Julian Taylor <jtaylor.debian <at> googlemail.com> writes:

> 
> On 01.12.2013 22:59, Dan Goodman wrote:
> > Julian Taylor <jtaylor.debian <at> googlemail.com> writes:
> >> your sin and exp calls are loop invariants, they do not depend on the
> >> loop iterable.
> >> This allows to move the expensive functions out of the loop and only
> >> leave some simple arithmetic in the body.
> > 
> > Ahhhh! I feel extremely stupid for not realising this! Thanks Julian.
> > 
> > Any thoughts on why using -ffast-math it actually goes slower for just doing
> > sin(x)?
> > 
> 
> no on my linux machine ffast-math is a little faster:
> numpy: 311 ms
> weave_slow: 291 ms
> weave_fast: 262 ms

Maybe something to do with my older version of gcc (4.5)?

> here is a pure numpy version of your calculation which only performs 3
> times worse than weave:
> 
> def timefunc_numpy2(a, v):
>     ext = exp(-dt/tau)
>     sit = sin(2.0*freq*pi*t)
>     bs = 20000
>     for i in range(0, N, bs):
>         ab = a[i:i+bs]
>         vb = v[i:i+bs]
>         absit = ab*sit + b
>         vb *= ext
>         vb += absit
>         vb -= absit*ext
> 
> it works by replacing temporaries with inplace operations and blocks the
> operations to be more memory cache friendlier.
> using numexpr should give you similar results.
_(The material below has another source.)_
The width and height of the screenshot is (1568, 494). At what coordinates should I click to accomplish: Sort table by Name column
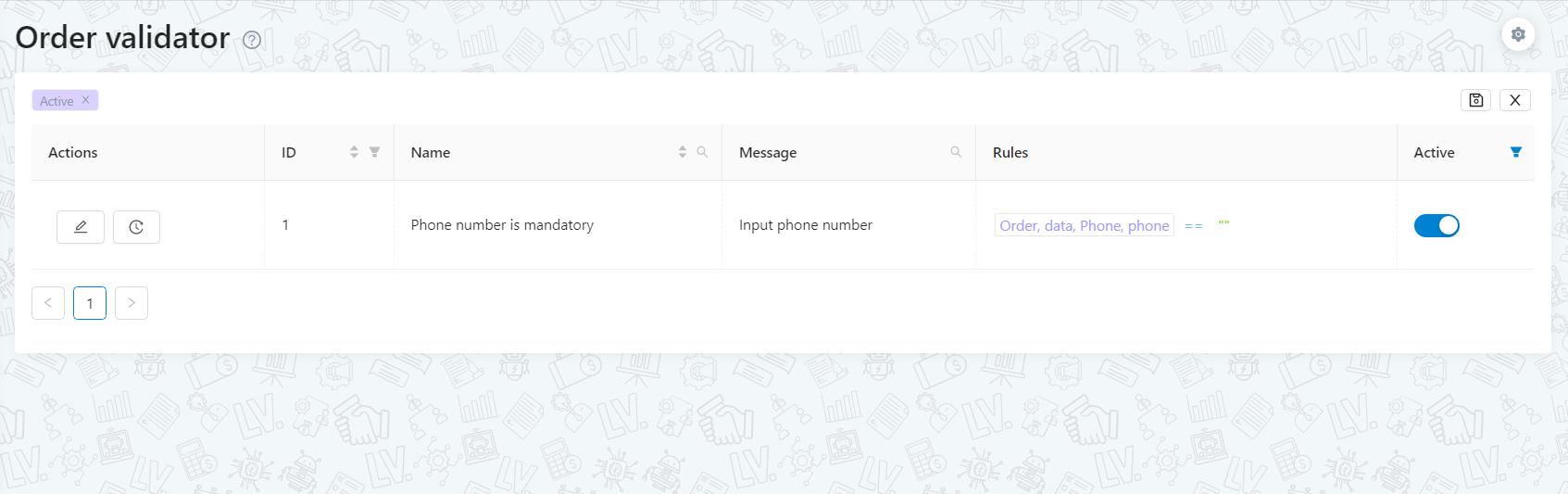coord(683,152)
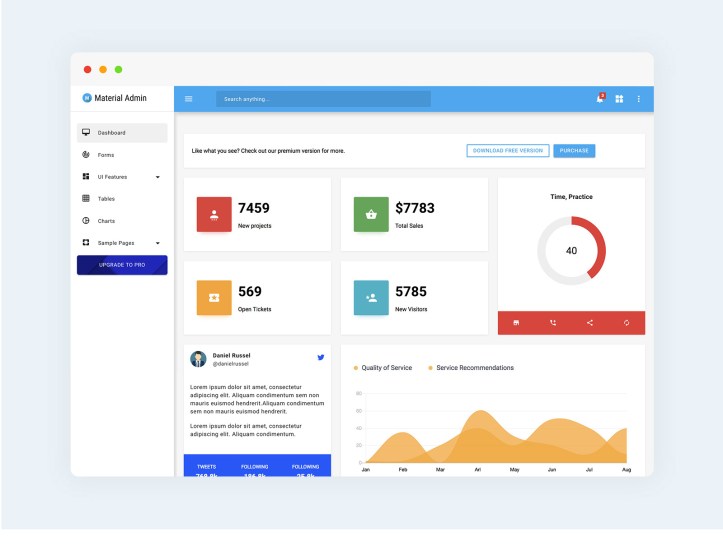Click the Twitter bird icon
The height and width of the screenshot is (546, 723).
(x=321, y=357)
I was working on something similar without the blocking and also got good
results. Actually, your version with blocking doesn't give me as good
performance on my machine, it's around 6x slower than weave. I tried
different sizes for the block size but couldn't improve much on that. Using
this unblocked code:

def timefunc_numpy_smart():
    _sin_term = sin(2.0*freq*pi*t)
    _exp_term = exp(-dt/tau)
    _a_term = (_sin_term-_sin_term*_exp_term)
    _v = v
    _v *= _exp_term
    _v += a*_a_term
    _v += -b*_exp_term + b

I got around 5x slower. Using numexpr 'dumbly' (i.e. just putting the
expression in directly) was slower than the function above, but doing a
hybrid between the two approaches worked well:

def timefunc_numexpr_smart():
    _sin_term = sin(2.0*freq*pi*t)
    _exp_term = exp(-dt/tau)
    _a_term = (_sin_term-_sin_term*_exp_term)
    _const_term = -b*_exp_term + b
    v[:] = numexpr.evaluate('a*_a_term+v*_exp_term+_const_term')
    #numexpr.evaluate('a*_a_term+v*_exp_term+_const_term', out=v)

This was about 3.5x slower than weave. If I used the commented out final
line then it was only 1.5x slower than weave, but it also gives wrong
results. I reported this as a bug in numexpr a long time ago but I guess it
hasn't been fixed yet (or maybe I didn't upgrade my version recently).

Dan